▶ **Text extract**:
>>>>
Does Pimsleur make you fluent?

In short, no Pimsleur alone won’t make you fluent. Fluency is a major, and never-ending project. “Fluency” is a highly subjective term, but to achieve anything that resembles what most people consider fluent, you need hours and hours of speaking with real people, listening, reading, writing and getting to know a culture in a deep way.  To look at this from the opposite perspective, if you were learning English and you leart the words for “hot dog” or “hamburger”, but you had never actually eaten or seen a hot dog or hamburger, would you be able to talk about food with an American friend in a fully “fluent” way? Probably not.

Does the Pimsleur method fit into everyday life?

One of the things I really like about the Pimsleur Japanese is that, because it is an audio based approach, you can do it while doing other things. This is a major plus for adult learners with busy lives. You can learn while walking, riding, driving, riding public transport, washing dishes, doing monotonous tasks. The Pimsleur instructions do discourage this though and suggest you practice without interruption and with full concentration. Well, in an ideal world, that is a no-brainer. In reality though, it is really easy to give up on a language method, and indeed on learning a language altogether, if you’ve always got to do it through 100% concentration. The Pimsleur Japanese really is great for fitting in learning around the cracks of a busy lifestyle.

headphones at station
Pimsleur Japanese is great for learning while do other things

Why does the Pimsleur method focus on listening?

One of the reasons you learn more from listening and speaking is that this is an active process. When you hear a word you don’t know, your brain naturally tries to attach some kind of meaning to it. This means you are trying to make connections to the new information. This makes learning “stick”. is aware of this and proactively incorporates “Anticipation” as one of its key principles of learning.Anticipation in Pimsleur Japanese, means that you are constantly being prompted for information in a conversational style. From time to time, Pimsleur Japanese will call on you to attach new meaning to words and phrases that you may only know from a different context. It makes you work a little, guess a little, associate a little. Just as you did when you learnt your first language.

Is Pimsleur better than Duolingo?

So Duolingo has been becoming very popular in recent years. How does good old Pimsleur compare?

Pimsleur is much better if you want to focus on learning by listening and speaking, which, in my experience, is the most efficient way to learn a language. Duolingo does a great job of gamifying short language drills and managable chunks. Given that, the two systems are so different, I like using them in tandem to compliment each other. This especially makes sense with Pimsleur being more listening/speaking focused, and Duolingo being more reading/sentence construciton focused.

How many lessons does pimsleur japanese have?

Pimsleur Japanese includes five courses, including a total of 150 lessons. Each lesson runs for 30 minutes, meaning you get a total of 75 hours of content.

How to Get Pimsleur Cheap

If you just want to know how to shave off a few dollars from Pimsleur there are a few “hacks” you can do:

  1. Sign up for an Amazon Audible free month – which also gets you access to Pimsleur courses free for a month. This could potentially save hundreds of dollars.
3. Use a special offer. Pimsleur is pretty aggresive at offering special offers to partners and with special sale periods. Shop around and/or wait for specials before any bulk purchases.
Pimsleur Japanese conversation
Pimsleur Japanese uses principles of "anticipation" and uses active learning to make things stick

What Principles are Pimsleur Japanese based on?
<<<<
▶ **Exercise set**:
A) From the text on Pimsleur Japanese, return the passage starting at "How to Get Pimsleur" and ending at "any bulk purchases.".
B) According to the text on Pimsleur Japanese, how many lessons does the program contain in total?
C) In the text on Pimsleur Japanese, why does the author think it is good that the lessons can be done while doing other things, even though the Pimsleur instructions advise full concentration? Answer in one to three sentences.

▶ **Given information**:
>>>>
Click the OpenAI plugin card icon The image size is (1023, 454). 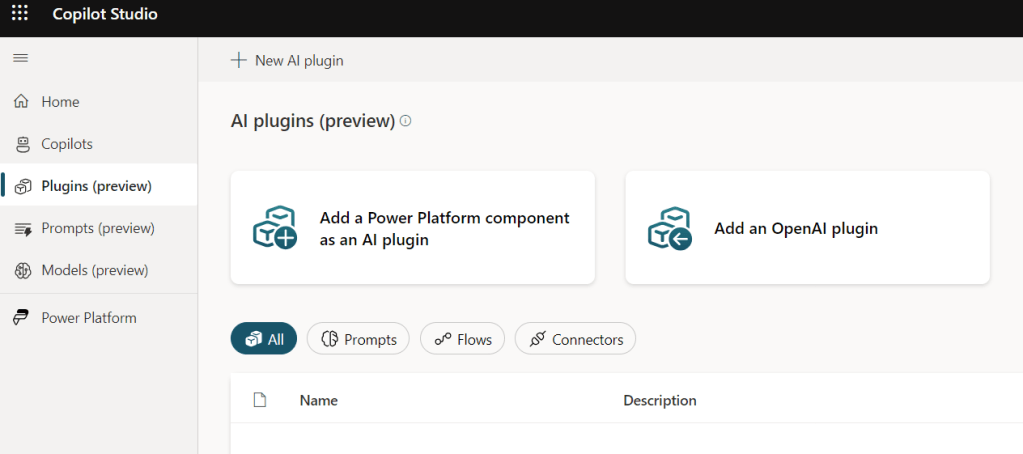[x=669, y=228]
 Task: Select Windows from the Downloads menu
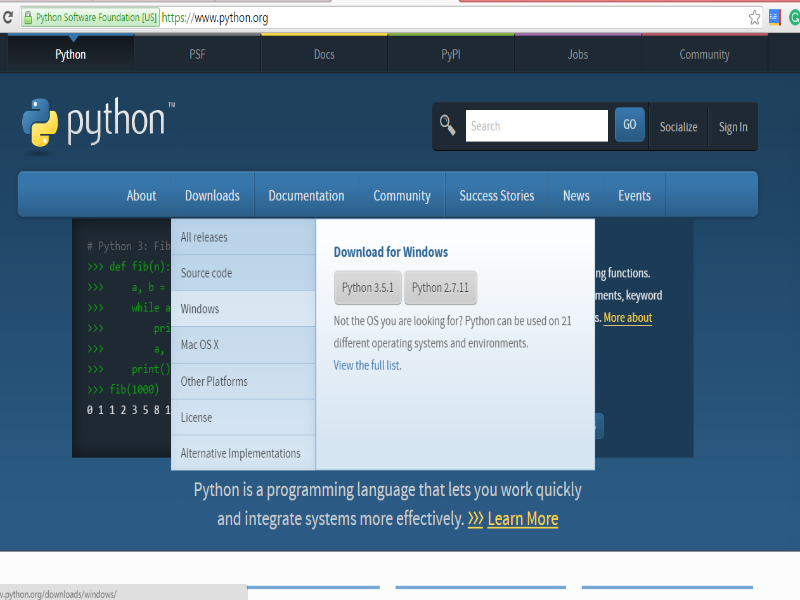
<<<<
▶ **Set of answers**:
A)
How to Get Pimsleur Cheap

If you just want to know how to shave off a few dollars from Pimsleur there are a few “hacks” you can do:

  1. Sign up for an Amazon Audible free month – which also gets you access to Pimsleur courses free for a month. This could potentially save hundreds of dollars.
3. Use a special offer. Pimsleur is pretty aggresive at offering special offers to partners and with special sale periods. Shop around and/or wait for specials before any bulk purchases.

B) It contains 150 lessons across five courses.

C) Because the method is audio-based, busy adult learners can fit it in while walking, driving, riding public transport or washing dishes. The author notes that if a method always demands 100% concentration, it is very easy to give up on it, and even on learning the language altogether.